# [EXERCISE INSTRUCTIONS]
Copy the data below word for word, leaving out the picture.

--- DATA TO EXAMINE Enclosed Below ---

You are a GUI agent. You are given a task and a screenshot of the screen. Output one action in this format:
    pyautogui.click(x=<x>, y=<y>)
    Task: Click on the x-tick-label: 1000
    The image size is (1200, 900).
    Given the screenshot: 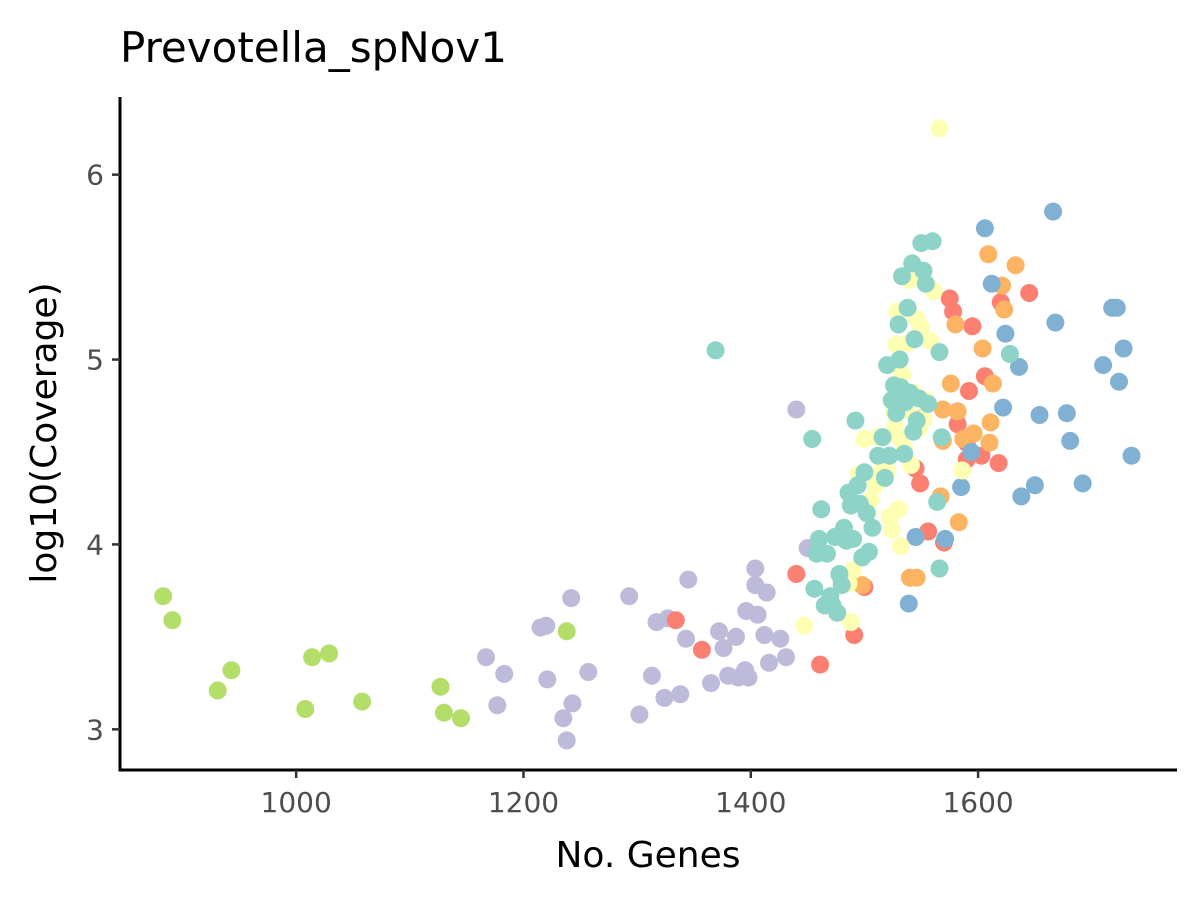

--- End of Enclosed DATA TO EXAMINE ---

# [WRITTEN ANSWER]
You are a GUI agent. You are given a task and a screenshot of the screen. Output one action in this format:
    pyautogui.click(x=<x>, y=<y>)
    Task: Click on the x-tick-label: 1000
    The image size is (1200, 900).
    Given the screenshot: 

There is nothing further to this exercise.